Given exercise: Write out, word for word, the material between the lines holding "Find the location" and "Looking at the", inclusive. Leave the pictures out.

Material provided:

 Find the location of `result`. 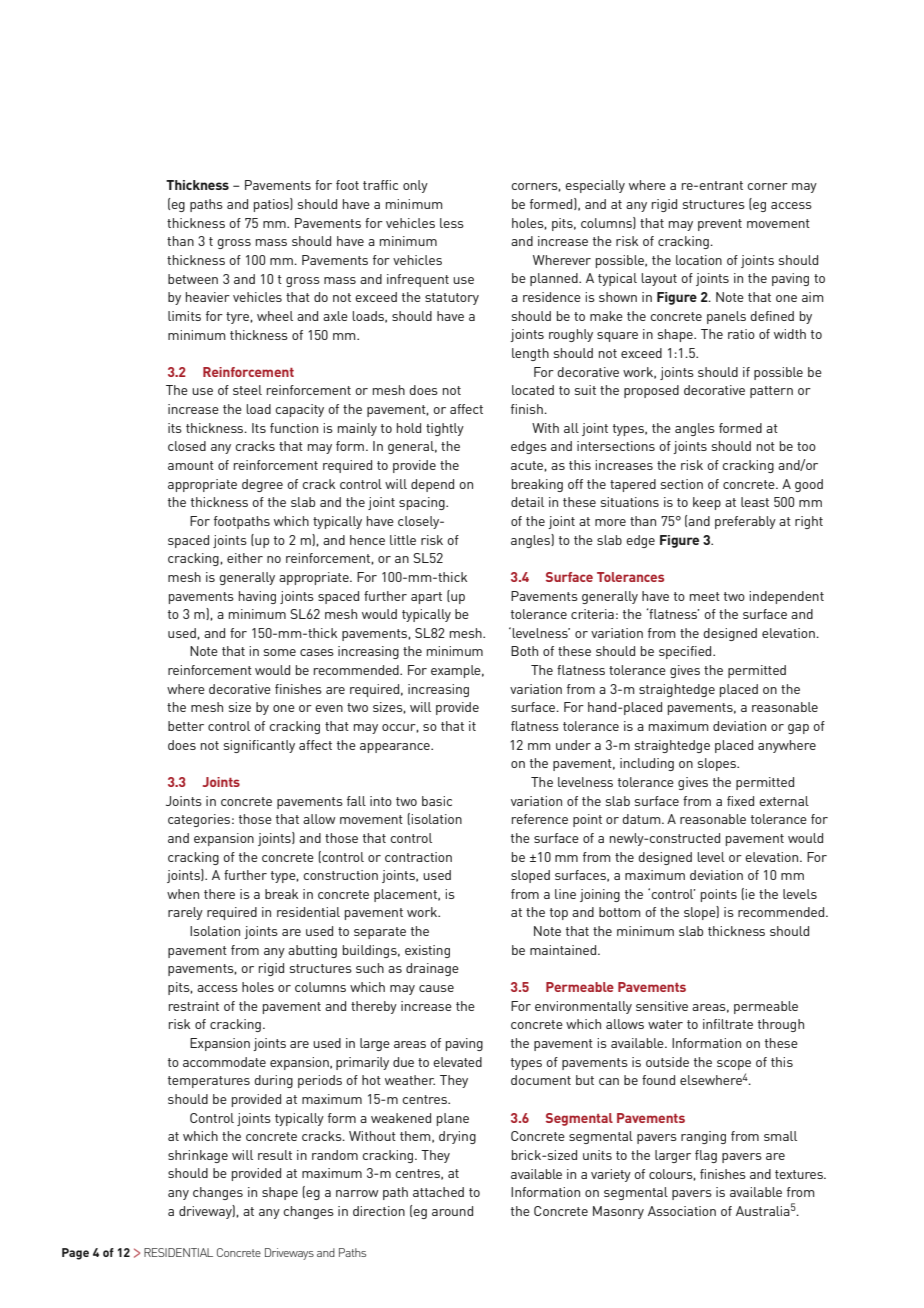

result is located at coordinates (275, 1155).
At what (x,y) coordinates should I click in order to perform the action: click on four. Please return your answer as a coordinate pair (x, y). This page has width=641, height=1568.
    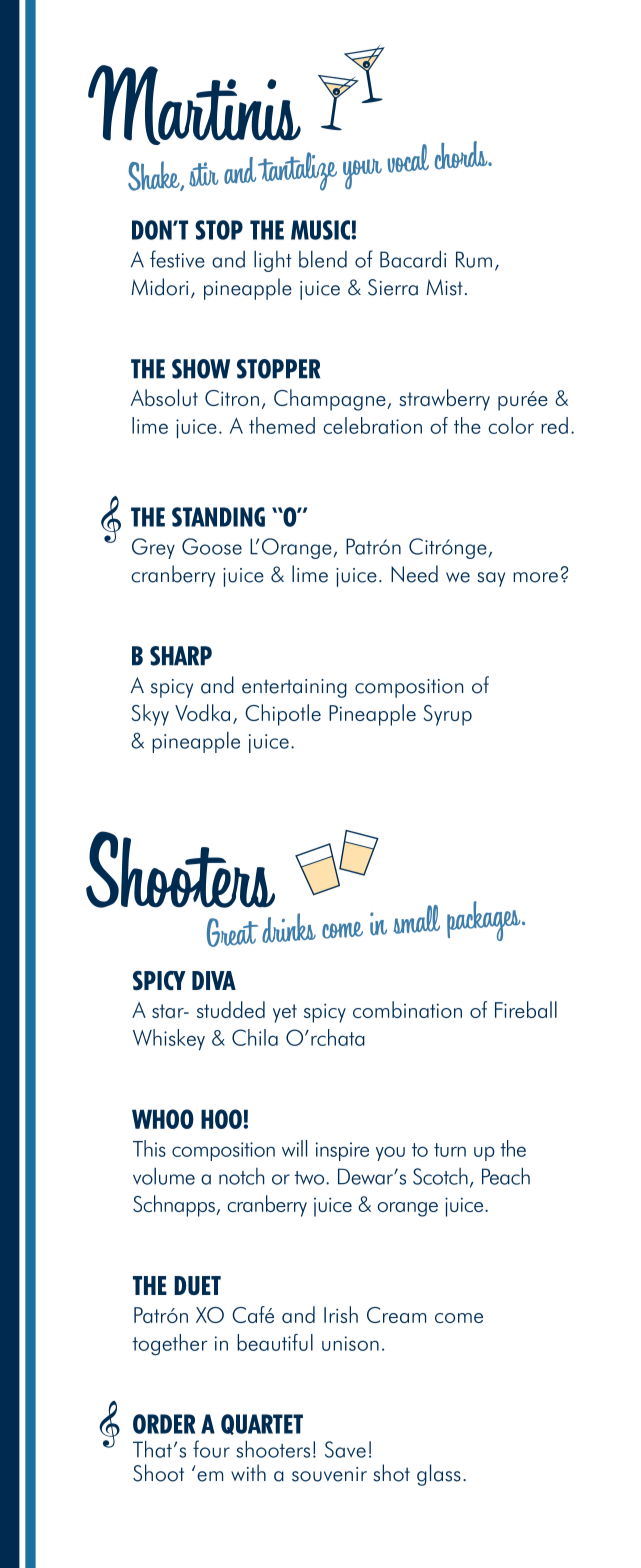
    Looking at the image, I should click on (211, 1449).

...

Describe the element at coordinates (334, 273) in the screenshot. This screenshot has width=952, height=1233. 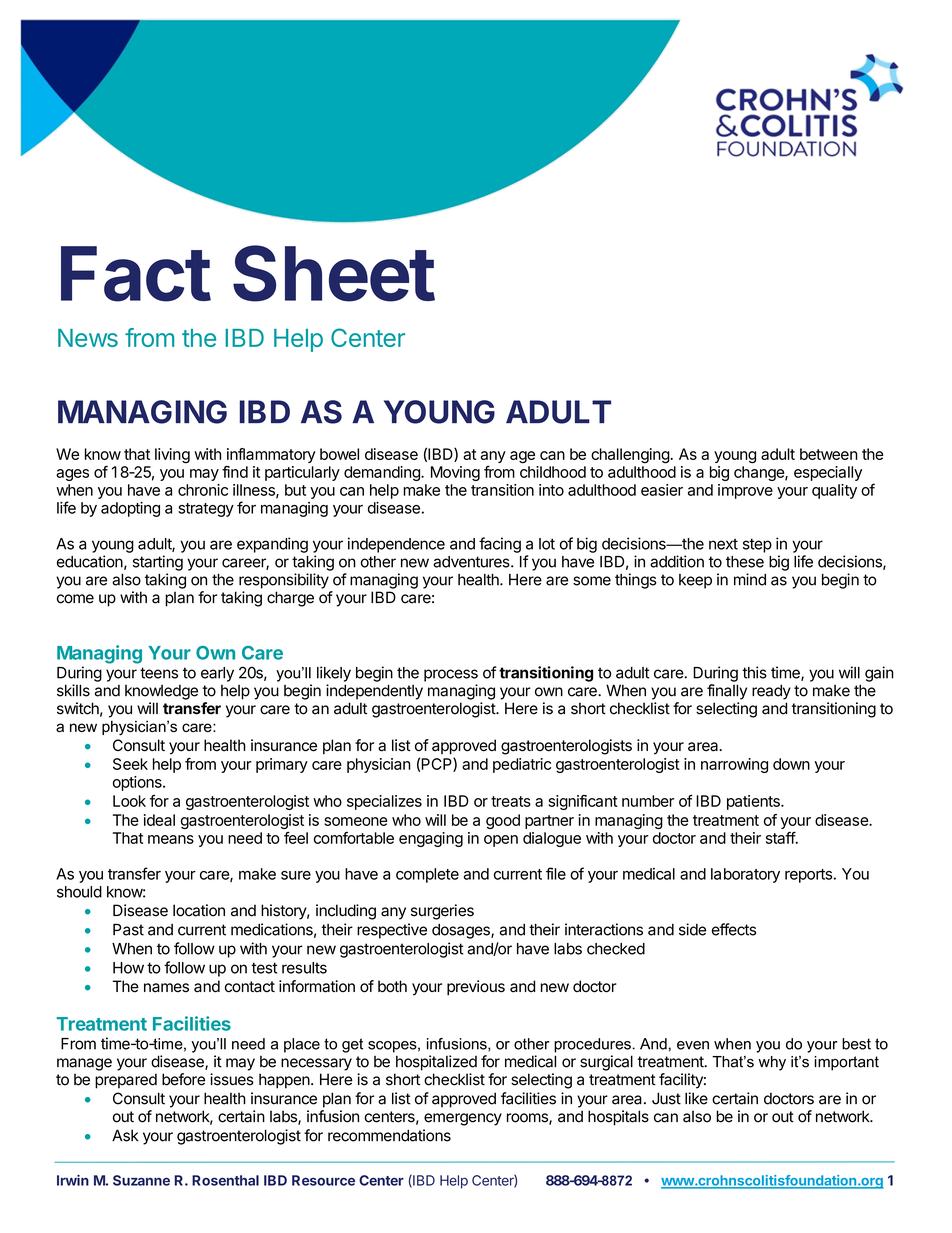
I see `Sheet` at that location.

Solution:
 Find the location of `result`. 

result is located at coordinates (275, 1155).
At what (x,y) coordinates should I click in order to perform the action: click on four. Please return your answer as a coordinate pair (x, y). This page has width=641, height=1568.
    Looking at the image, I should click on (211, 1449).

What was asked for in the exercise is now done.